En particulier, les décisions rendues par le SEM concernant l'asile peuvent être contestées devant le Tribunal (art. 33 let. d LTAF, applicable par renvoi de l'art. 105 LAsi), lequel statue alors définitivement, sauf demande d'extradition déposée par l'Etat dont le requérant cherche à se protéger (art. 83 let. d ch. 1 LTF), exception non réalisée en l’espèce.
Le Tribunal est donc compétent pour statuer sur la présente cause.
Le recourant a qualité pour recourir. Présenté dans la forme (art. 48 et 52 PA) et dans le délai prescrit par la loi (cf. art. 108 al. 1 LAsi et art. 10 de l'ordonnance du 1er avril 2020 sur les mesures prises dans le domaine de l'asile en raison du coronavirus [Ordonnance COVID-19 asile, RS 142.318, abrogée avec effet au 15 décembre 2023] et disposition transitoire de l'ordonnance d'abrogation du 22 novembre 2023 [RO 2023 694] a contrario), le recours est recevable.
A l’appui de sa conclusion en cassation, l’intéressé fait préliminairement valoir une violation du devoir d’instruction et de motivation du SEM en lien avec son profil politique et la situation sécuritaire au Burundi.
Ce grief s’avère toutefois infondé.
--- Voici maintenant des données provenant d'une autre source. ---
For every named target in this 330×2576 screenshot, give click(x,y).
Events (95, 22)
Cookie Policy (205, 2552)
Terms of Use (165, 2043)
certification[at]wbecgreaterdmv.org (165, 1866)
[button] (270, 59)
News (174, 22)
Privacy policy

Il transparaît en effet de la décision querellée que le SEM n’a pas nié l’appartenance du recourant au parti d’opposition CNL, mais simplement relevé qu’en l’absence de profil à risque, sa seule appartenance à ce parti ne suffisait pas à retenir qu’il serait exposé à des traitements inhumains ou dégradants à son retour dans son pays d’origine. Aucun élément ne justifie en l’espèce de s’écarter de ce raisonnement. En effet, interrogé sur la fonction qu’il occupait au sein de son parti, l’intéressé a pour l’essentiel indiqué qu’il était sympathisant depuis 2019, qu’il en était devenu membre en 2020 et qu’il était chargé de communication au niveau local (cf. procès-verbal d’audition [PV] R49 et R51). Invité à décrire la nature de ses activités politiques, il a ajouté qu’elles consistaient essentiellement à faire de la sensibilisation en transmettant des messages du parti aux membres, notamment lorsqu’il y avait des activités en vue (cf. idem R73), se dispensant de tout autre développement. Il a enfin relevé qu’avant son départ du Burundi, il avait évité toute activité politique susceptible de l’exposer (cf. idem R72). Aussi, indépendamment de leur vraisemblance, il ressort à l’évidence des déclarations du recourant qu’il n’occupait aucune fonction politique particulière au sein du CNL qui le distinguerait des autres membres du parti au point de l’exposer concrètement au risque de subir un sort identique à celui des opposants politiques cités dans son recours. En l’absence de profil à risque, c’est dès lors à juste titre que le SEM n’a pas davantage instruit les risques auxquels serait exposé le recourant en cas de retour en raison de sa seule affiliation politique.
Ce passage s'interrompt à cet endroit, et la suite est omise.